La metteure en scène Clara Chabalier et le compositeur-pianiste Sébastien Gaxie s’associent pour composer ensemble une promenade hybride. Une dérive musicale et poétique entre Le Voyage d’Hiver de Franz Schubert et celui d’Elfriede Jelinek.
Devant une montagne aux couleurs saturées, artificielles, un visage de femme nous accueille à l’orée de Voyage d’hiver (une pièce de théâtre). C’est Clara Chabalier, les cheveux rassemblés en une drôle de crête, qui s’est filmée en train de mêler deux textes de l’écrivaine autrichienne Elfriede Jelinek, publiés sur son site internet : Fremd bin ich (Moi l’étrangère), discours de remerciement écrit à l’occasion de la réception du Prix Nobel de la littérature en 2004, et Sur Schubert, où elle dit l’importance du compositeur sur son œuvre. Avant d’entrer dans le Winterreise de Jelinek et dans l’œuvre de Schubert qui l’a inspiré, ce préambule met le spectacle sous le signe de la disparition et de l’écart.

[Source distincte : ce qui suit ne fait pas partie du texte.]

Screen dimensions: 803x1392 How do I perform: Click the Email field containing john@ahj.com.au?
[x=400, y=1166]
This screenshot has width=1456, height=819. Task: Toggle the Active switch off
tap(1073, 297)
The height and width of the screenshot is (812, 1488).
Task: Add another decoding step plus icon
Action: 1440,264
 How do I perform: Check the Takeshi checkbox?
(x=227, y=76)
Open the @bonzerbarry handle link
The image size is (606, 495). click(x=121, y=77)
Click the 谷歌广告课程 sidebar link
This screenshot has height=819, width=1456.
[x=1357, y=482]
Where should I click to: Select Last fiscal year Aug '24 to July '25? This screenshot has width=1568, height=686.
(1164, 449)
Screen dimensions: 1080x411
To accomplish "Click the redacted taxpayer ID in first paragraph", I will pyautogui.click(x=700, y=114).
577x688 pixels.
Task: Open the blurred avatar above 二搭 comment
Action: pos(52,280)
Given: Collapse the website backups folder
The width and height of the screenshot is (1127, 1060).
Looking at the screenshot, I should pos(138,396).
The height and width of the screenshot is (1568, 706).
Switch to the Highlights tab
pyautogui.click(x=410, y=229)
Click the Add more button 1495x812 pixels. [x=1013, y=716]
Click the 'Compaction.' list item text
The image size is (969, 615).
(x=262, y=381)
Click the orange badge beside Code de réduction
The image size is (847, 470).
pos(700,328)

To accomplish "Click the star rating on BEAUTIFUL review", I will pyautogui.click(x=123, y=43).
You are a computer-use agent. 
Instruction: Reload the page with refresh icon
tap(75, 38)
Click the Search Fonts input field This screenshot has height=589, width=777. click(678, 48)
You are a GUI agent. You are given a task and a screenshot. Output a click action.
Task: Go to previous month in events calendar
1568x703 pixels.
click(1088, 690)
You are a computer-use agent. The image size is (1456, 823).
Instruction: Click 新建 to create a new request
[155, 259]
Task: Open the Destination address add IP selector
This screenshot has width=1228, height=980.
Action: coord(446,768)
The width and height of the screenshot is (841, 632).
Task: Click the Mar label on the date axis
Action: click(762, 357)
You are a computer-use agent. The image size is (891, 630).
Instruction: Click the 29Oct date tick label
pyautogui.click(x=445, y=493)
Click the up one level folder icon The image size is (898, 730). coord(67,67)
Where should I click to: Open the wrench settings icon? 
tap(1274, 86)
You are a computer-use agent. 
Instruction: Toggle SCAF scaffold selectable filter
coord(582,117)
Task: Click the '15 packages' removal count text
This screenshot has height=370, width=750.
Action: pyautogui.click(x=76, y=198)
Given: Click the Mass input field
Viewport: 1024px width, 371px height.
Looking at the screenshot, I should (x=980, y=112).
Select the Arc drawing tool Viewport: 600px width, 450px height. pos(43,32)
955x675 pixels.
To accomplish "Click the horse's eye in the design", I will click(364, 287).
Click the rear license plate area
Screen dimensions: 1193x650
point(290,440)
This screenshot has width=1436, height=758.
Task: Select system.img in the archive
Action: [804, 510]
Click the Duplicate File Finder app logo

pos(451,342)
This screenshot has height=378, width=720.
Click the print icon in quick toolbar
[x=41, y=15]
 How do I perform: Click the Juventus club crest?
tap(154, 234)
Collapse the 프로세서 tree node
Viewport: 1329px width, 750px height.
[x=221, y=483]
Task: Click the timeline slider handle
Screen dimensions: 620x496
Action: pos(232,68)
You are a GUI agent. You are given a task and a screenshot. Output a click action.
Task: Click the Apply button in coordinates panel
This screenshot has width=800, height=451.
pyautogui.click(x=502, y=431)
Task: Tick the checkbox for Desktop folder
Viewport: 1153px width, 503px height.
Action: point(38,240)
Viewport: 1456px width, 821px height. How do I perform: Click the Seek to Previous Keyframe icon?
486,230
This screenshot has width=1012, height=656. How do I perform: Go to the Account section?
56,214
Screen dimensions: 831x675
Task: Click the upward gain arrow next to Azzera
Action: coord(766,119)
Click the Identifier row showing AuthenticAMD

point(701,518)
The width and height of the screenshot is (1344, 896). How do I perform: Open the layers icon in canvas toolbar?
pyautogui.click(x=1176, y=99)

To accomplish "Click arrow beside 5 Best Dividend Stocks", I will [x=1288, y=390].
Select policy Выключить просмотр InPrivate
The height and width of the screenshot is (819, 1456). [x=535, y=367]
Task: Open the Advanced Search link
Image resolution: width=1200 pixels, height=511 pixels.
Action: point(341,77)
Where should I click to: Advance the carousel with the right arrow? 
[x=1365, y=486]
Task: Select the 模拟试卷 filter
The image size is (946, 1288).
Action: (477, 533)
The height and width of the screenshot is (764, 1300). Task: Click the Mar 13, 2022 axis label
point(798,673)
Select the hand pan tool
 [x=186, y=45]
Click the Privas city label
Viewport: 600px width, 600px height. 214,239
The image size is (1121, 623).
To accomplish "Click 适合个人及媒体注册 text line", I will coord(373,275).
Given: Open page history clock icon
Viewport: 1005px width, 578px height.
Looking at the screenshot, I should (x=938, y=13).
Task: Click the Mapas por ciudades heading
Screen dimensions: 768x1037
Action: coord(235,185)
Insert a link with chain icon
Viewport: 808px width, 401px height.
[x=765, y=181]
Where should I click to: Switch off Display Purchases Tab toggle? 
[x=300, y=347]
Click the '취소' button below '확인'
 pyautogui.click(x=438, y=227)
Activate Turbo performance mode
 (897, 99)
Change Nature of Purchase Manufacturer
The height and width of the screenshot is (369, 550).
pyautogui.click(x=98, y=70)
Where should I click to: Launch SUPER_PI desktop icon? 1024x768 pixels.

Ces malaises, Clara Chabalier et le compositeur Sébastien Gaxie, accompagnés sur scène de la chanteuse lyrique Élise Dabrowski, tentent de les apprivoiser ensemble. À travers un audacieux mélange des disciplines, des genres et des langues, tels qu’on en voit à la péniche La Pop où a été créé le spectacle avant d’arriver au Théâtre de l’Échangeur à Bagnolet. Un autre lieu de belles découvertes. Alors qu’on croyait avoir à faire à une de ces performances qui déplorent le délitement de l’Humain par l’absence de corps sur scène, Clara Chabalier fait irruption sur le plateau. Sans crête, mais emmitouflée dans une combinaison de ski. Enfantine, mais aussi tendue. Étrange, volontiers provocatrice.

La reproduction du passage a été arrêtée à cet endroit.